→ **What the exercise asks**: Retype the records below from their first line through the line containing "The image size is (405, 357).", and include nothing else.
__________
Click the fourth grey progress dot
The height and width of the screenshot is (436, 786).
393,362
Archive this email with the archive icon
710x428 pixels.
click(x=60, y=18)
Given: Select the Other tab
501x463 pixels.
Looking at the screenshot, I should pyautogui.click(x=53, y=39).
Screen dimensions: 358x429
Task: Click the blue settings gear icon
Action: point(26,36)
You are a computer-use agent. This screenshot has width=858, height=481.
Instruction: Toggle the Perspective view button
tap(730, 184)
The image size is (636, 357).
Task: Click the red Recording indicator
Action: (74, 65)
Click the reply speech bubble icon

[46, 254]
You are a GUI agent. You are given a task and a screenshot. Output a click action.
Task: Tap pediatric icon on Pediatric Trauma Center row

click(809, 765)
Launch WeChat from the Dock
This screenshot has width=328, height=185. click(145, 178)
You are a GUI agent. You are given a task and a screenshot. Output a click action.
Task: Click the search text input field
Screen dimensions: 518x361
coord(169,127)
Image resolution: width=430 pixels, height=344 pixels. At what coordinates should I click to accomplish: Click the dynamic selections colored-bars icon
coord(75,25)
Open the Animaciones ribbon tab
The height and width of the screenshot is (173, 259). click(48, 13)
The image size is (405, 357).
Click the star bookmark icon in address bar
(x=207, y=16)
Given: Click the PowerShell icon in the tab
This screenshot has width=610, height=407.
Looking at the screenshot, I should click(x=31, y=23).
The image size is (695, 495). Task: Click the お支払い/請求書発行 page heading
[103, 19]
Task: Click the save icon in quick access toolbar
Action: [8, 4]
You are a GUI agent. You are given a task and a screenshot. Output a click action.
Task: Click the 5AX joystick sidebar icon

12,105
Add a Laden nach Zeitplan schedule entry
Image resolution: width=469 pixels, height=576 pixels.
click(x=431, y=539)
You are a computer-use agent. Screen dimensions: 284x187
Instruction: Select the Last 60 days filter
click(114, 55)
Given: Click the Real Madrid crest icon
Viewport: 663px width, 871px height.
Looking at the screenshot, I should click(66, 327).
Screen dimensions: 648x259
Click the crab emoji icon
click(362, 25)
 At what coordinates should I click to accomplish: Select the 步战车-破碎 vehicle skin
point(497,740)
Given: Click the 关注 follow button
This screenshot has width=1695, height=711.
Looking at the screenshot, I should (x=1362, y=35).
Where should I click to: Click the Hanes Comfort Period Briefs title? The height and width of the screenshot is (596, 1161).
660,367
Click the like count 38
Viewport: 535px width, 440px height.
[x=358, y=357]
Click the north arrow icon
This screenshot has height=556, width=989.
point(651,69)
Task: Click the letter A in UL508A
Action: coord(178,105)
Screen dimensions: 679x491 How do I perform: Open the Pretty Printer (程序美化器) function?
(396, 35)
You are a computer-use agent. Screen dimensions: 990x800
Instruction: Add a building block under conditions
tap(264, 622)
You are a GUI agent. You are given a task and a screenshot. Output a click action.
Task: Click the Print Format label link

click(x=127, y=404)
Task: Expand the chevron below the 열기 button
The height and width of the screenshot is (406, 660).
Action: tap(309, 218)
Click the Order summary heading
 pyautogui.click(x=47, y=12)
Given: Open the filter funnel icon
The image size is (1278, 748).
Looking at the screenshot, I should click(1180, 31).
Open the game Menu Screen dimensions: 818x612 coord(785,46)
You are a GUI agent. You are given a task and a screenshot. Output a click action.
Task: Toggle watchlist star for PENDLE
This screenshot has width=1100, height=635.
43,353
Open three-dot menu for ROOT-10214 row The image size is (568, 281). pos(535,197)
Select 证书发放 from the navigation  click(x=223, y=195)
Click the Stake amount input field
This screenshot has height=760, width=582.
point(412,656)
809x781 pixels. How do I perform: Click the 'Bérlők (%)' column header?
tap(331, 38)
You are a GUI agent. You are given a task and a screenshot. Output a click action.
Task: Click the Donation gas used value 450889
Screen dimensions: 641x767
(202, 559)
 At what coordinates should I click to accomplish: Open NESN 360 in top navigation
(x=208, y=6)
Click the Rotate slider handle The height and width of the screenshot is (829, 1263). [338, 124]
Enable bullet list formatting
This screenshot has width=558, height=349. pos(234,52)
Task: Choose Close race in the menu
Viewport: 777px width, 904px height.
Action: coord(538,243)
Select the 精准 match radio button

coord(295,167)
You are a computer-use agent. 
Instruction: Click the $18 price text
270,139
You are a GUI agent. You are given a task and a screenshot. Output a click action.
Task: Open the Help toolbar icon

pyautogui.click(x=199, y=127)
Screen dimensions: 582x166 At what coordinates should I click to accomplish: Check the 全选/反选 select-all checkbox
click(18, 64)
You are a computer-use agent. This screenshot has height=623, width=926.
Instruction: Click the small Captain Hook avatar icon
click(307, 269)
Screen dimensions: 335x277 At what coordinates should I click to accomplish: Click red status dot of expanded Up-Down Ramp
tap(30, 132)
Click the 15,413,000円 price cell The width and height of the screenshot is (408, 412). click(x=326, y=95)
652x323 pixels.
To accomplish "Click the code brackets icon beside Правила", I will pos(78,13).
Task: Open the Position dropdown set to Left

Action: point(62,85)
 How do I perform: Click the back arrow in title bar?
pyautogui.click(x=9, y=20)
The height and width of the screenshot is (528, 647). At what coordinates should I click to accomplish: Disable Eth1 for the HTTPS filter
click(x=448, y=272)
__________
→ **Solution for this exercise**:
Click the fourth grey progress dot
The height and width of the screenshot is (436, 786).
393,362
Archive this email with the archive icon
710x428 pixels.
click(x=60, y=18)
Given: Select the Other tab
501x463 pixels.
Looking at the screenshot, I should pyautogui.click(x=53, y=39).
Screen dimensions: 358x429
Task: Click the blue settings gear icon
Action: point(26,36)
You are a computer-use agent. This screenshot has width=858, height=481.
Instruction: Toggle the Perspective view button
tap(730, 184)
The image size is (636, 357).
Task: Click the red Recording indicator
Action: (74, 65)
Click the reply speech bubble icon

[46, 254]
You are a GUI agent. You are given a task and a screenshot. Output a click action.
Task: Tap pediatric icon on Pediatric Trauma Center row

click(809, 765)
Launch WeChat from the Dock
This screenshot has width=328, height=185. click(145, 178)
You are a GUI agent. You are given a task and a screenshot. Output a click action.
Task: Click the search text input field
Screen dimensions: 518x361
coord(169,127)
Image resolution: width=430 pixels, height=344 pixels. At what coordinates should I click to accomplish: Click the dynamic selections colored-bars icon
coord(75,25)
Open the Animaciones ribbon tab
The height and width of the screenshot is (173, 259). click(48, 13)
The image size is (405, 357).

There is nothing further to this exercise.